Using service graphs to reduce MTTR in a HTTP-based architecture

10 min readJul 30, 2020

(source: leica-geosystems.com)

Microservices is a new trend in software development which many organizations around the world are adopting (and counting…). From e-commerce websites, to social network platforms, everybody is talking about this new way to design software architectures. If you have premises like scalability and high availability or if you want to reorganize your teams around business capabilities, this new approach can help you. A lot.

The growth of the “Microservices” term in Google Search in the last 5 years (source: Google Trends)

At B2W, we adopted this new paradigm in mid/2014 and since that, we have had enormous gains on our projects, but with a price. Sometimes with a huge price. Microservices brings new challenges, and in my opinion, dealing with many dependencies is the biggest one. As your business grows, you’ll probably have more new services over time. Consequently, problems related to monitoring and operating the platform will also grow exponentially at the same rate.

If you didn’t architect your platform considering basic aspects such as resiliency, it’s not rare that one component (Microservice) breaks the whole system and the consequence can be thousands, or even millions of dollars in losses.

Monitoring is always a good practice. You have to do it. But how can you monitor a hundred of Microservices in an effective manner? How do you know if a service in the end of your dependency chain is impacting some other services in the beginning? If you don’t have these answers fast, more time you’ll demand to react.
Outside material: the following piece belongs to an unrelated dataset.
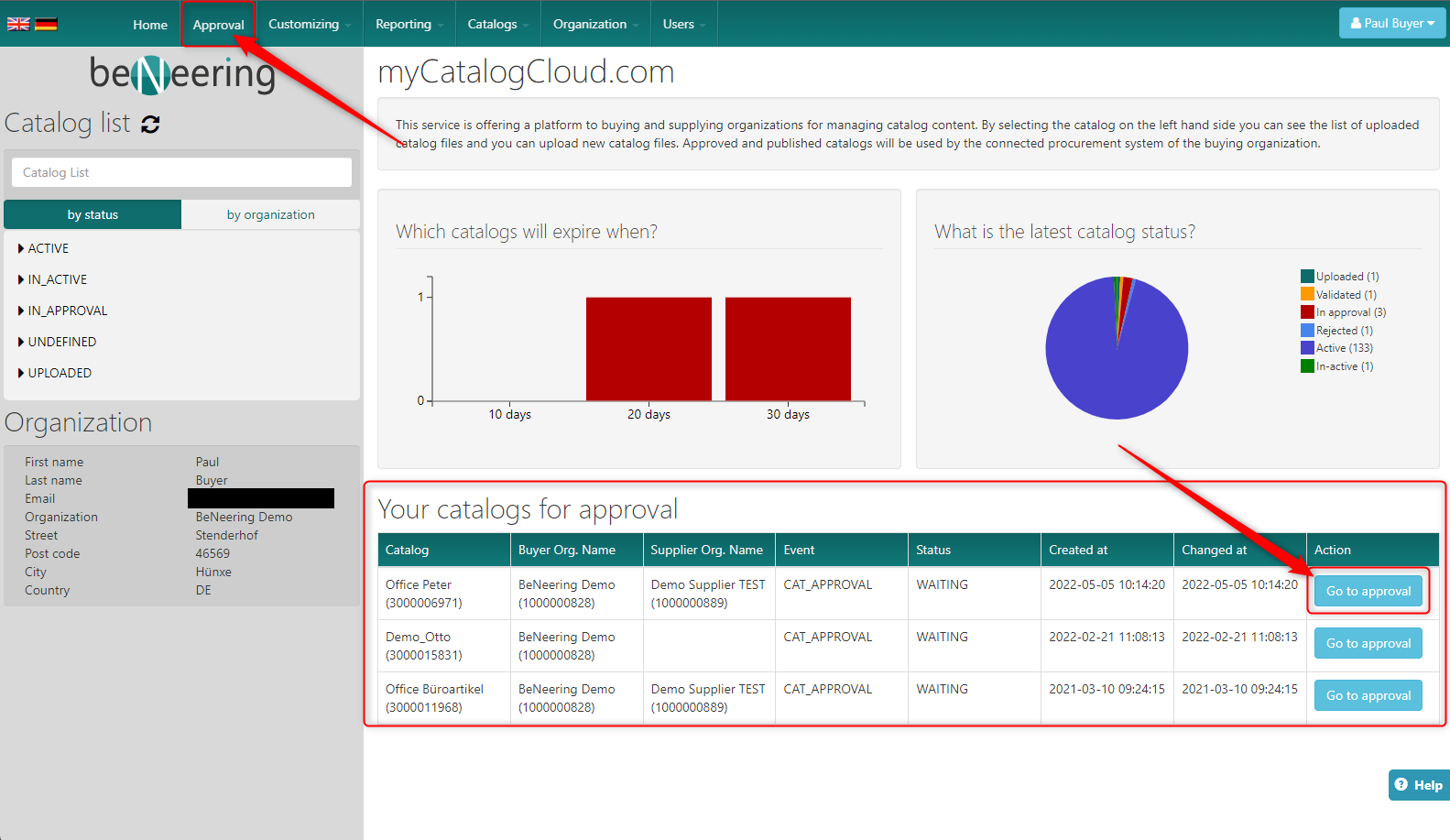Open Paul Buyer user menu
The height and width of the screenshot is (840, 1450).
tap(1391, 23)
A situation that we must avoid at B2W is stop selling. When something goes wrong we need to know what happened as soon as possible. But as we have a lot of Microservices, sometimes find the problem is like to find a needle in a haystack… a real nightmare!

We have been using a lot of monitoring and alert tools to help us in the day-to-day operation. We also use logging extensively, recording every relevant information in our ELK stack. But as I said before, in a Microservice architecture the whole is important. Even if you designed your architecture to be resilient, there are some moments where a unified vision of the whole is the most important. Even more when you have a symptom like an alarm in many applications/services at the same time.

Last year, I watched a presentation of a Brazilian guy (Eduardo Saito) that works for LinkedIn. In his presentation, he talked about the challenges of operating the LinkedIn platform. They have a complex process to avoid risks when deploying service updates in production, and to help them they developed an internal tool called inVisualize.

InVisualize is a visual tool intended to provide insights over LinkedIn’s platform health and, inspired by that, I started to think about how we can implement this at B2W.

B2W is an e-commerce platform and our revenue depends a lot on our availability. We must be online 24x7. But reality is tough and as Werner Vogels says:

“Everything fails all the time”

There is a specific measure that is very common when we’re talking about maintainability, it is called MTTR (mean time to repair).

It means how long does it take to solve a problem, or how long we take to identify an unexpected situation and fixed it.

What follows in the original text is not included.